Durante il primo trimestre del nuovo anno scolastico si sente spesso parlare di PDP e PEI.
Cosa vogliono dire queste sigle?
Il PDP, Piano Didattico Personalizzato, permette di individuare il percorso formativo più funzionale per l’alunno con DSA o per coloro che appartengono alla categoria “Bisogni Educativi Speciali” (BES) e di raggiungere gli obiettivi formativi, anche attraverso l’adozione di strumenti compensativi e altre misure dispensative necessarie.
Tra gli strumenti compensativi troviamo: la sintesi vocale, le mappe concettuali, la calcolatrice e i programmi di videoscrittura.
Tra le misure dispensative si individuano alcune limitazioni che possono essere adottate, come essere dispensati dalla modalità di valutazione scritta, che viene sostituita con quella orale.

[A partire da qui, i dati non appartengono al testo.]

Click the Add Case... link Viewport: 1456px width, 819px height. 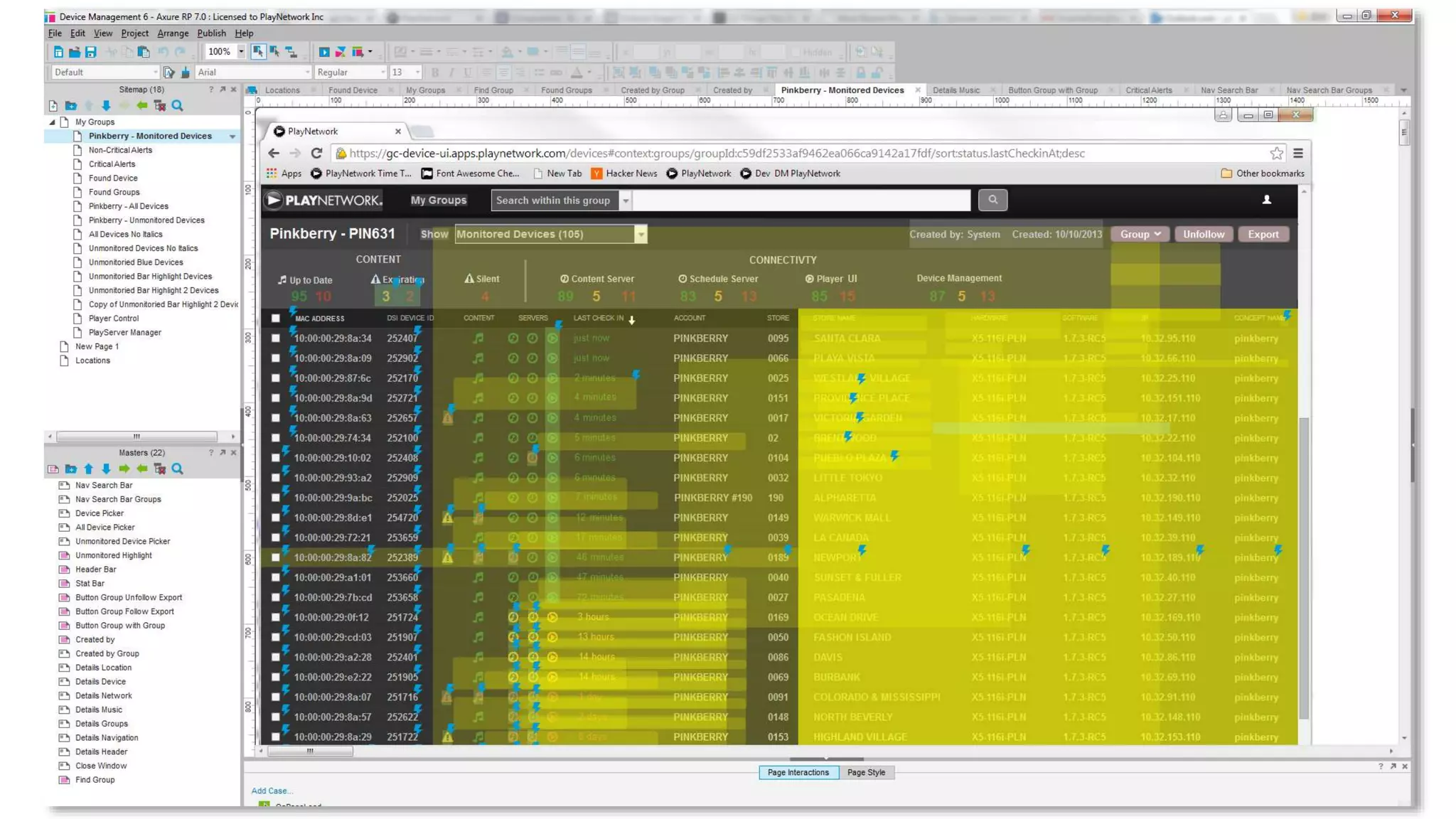point(272,791)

Il PEI, Piano Educativo Individualizzato, è un documento volto a favorire l’inclusione scolastica, quindi si descrivono le attività educative e didattiche che i docenti ritengono utili per gli obiettivi prefissati. Il PEI si redige per gli alunni che hanno una certificazione riguardante la L. 104/92.
Bibliografia:
Gazzetta Ufficiale (2010) Legge 170 del 2010
M.I.U.R. (2012) Strumenti di intervento per alunni con bisogni educativi speciali e organizzazione territoriale per l’inclusione scolastica.